Figure pittoresche, tovaglie, cibi, commensali. Cornero lascia parlare gli artefici di un pezzo di storia collettiva, lascia parlare muri e mattoni, antiche scale di cantine, grandi banconi per grandi bevute (banconi sorprendenti per i tempi), lampi di genio e di occasionalità d’un pescatore, passione d’un vignaiolo, compattezza d’una famiglia. E lascia che a fornire gli arrangiamenti alla loro partitura siano apparizioni della Storia, della Letteratura, dell’Antropologia, da Platone a Brillat-Savarin, da Ippolito Nievo a Mario Soldati e Giorgio Bassani, con pennellate dello psichiatra Alessandro Meluzzi e del nutrizionista (non integralista) Giorgio Calabrese.
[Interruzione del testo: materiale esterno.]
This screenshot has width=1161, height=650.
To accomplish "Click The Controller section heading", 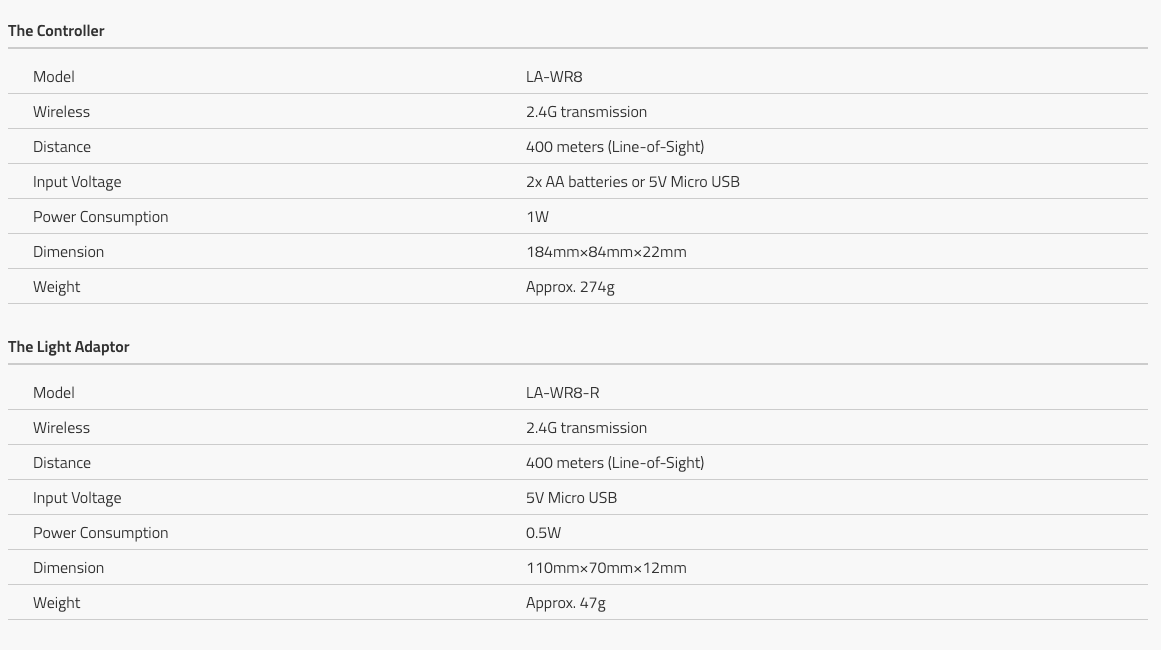I will tap(56, 30).
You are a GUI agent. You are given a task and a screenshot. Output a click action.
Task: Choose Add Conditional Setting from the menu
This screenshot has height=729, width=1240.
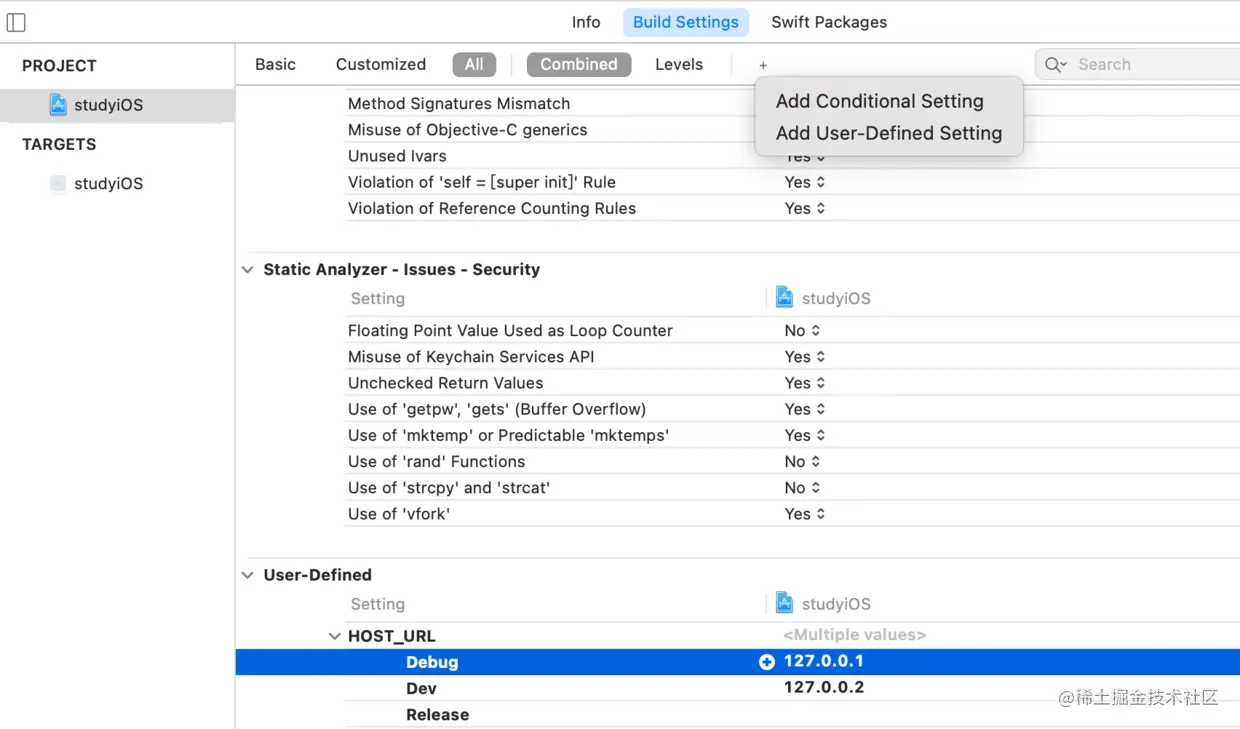(879, 101)
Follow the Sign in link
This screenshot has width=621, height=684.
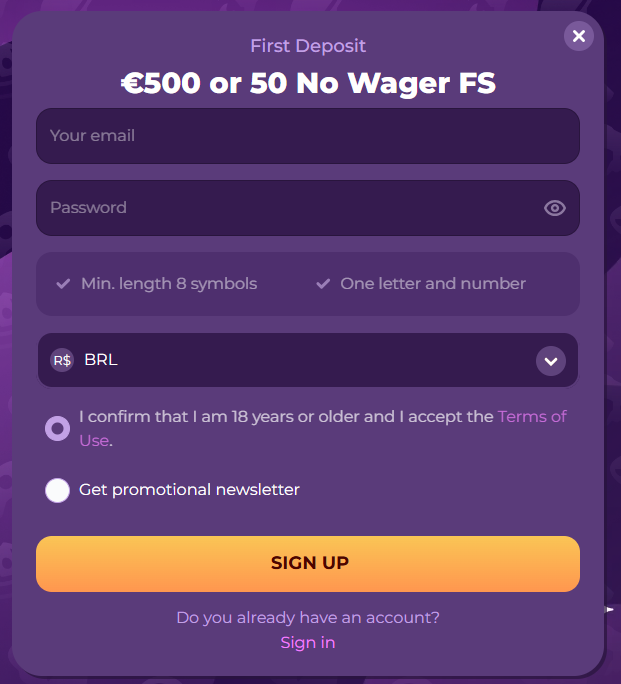click(308, 643)
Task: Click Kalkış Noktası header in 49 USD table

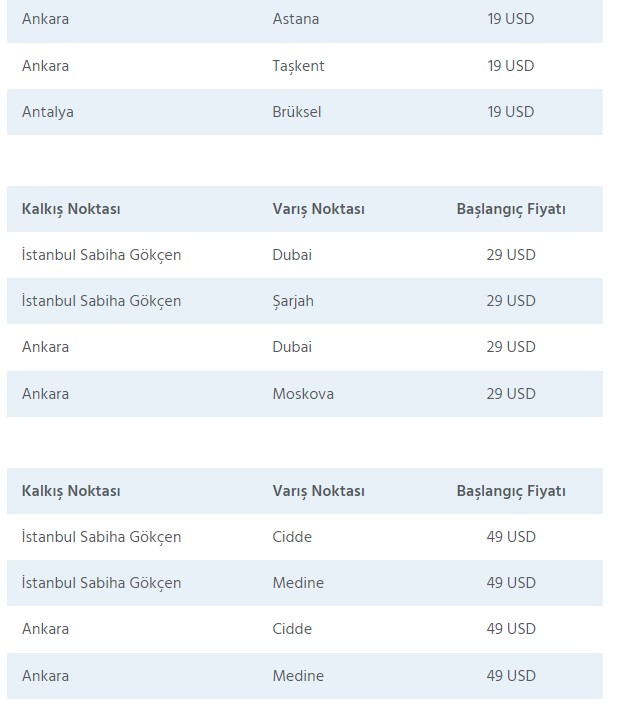Action: coord(71,491)
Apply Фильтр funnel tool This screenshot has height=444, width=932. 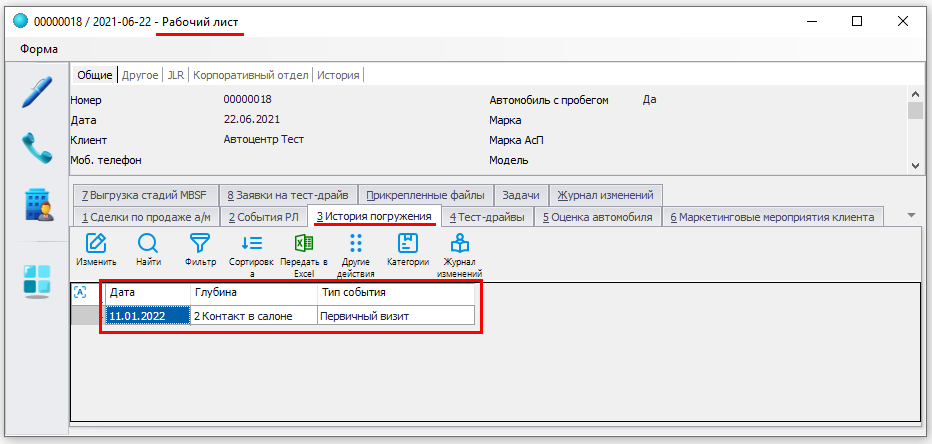coord(200,243)
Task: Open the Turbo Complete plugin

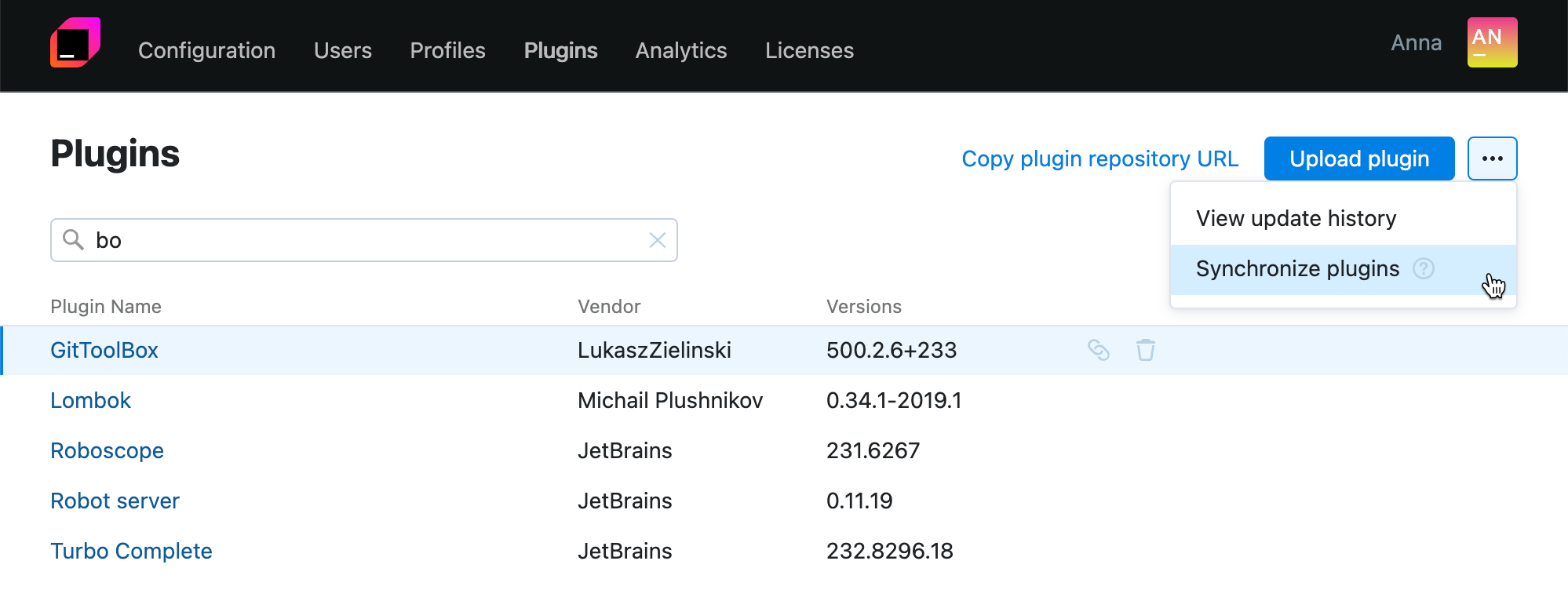Action: 131,551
Gli chef di oggi sono categoria fondamentalmente maschilista e già nel ‘700 Jonathan Swift ( quello dei Viaggi di Gulliver) scriveva in Istruzioni ai domestici: “Non ignoro di certo che s’è diffusa da tempo la consuetudine di ingaggiare cuochi di sesso maschile, in genere francesi; (…) ma mi rivolgerò a te, signora cuoca”. Come lui fanno in queste pagine le grandi figure della tradizione astigiana, consegnando la gloria alla paziente e fiera creatività delle consorti in cucina. O quando il titolare e cuoco maschio non si racconta come “capo” ma come tutt’uno con i fratelli e il personale in sala.
Per strade e osterie non rimpiange e non esalta, non traccia mappe, non dà giudizi, non insinua consigli. E’ il sorriso di una lunghissima serata fra tavoli, mattoni delle volte, racconti di fatiche e riprese stampate nei volti intorno a un tavolo di legno con piatti, bicchieri e musica di voci.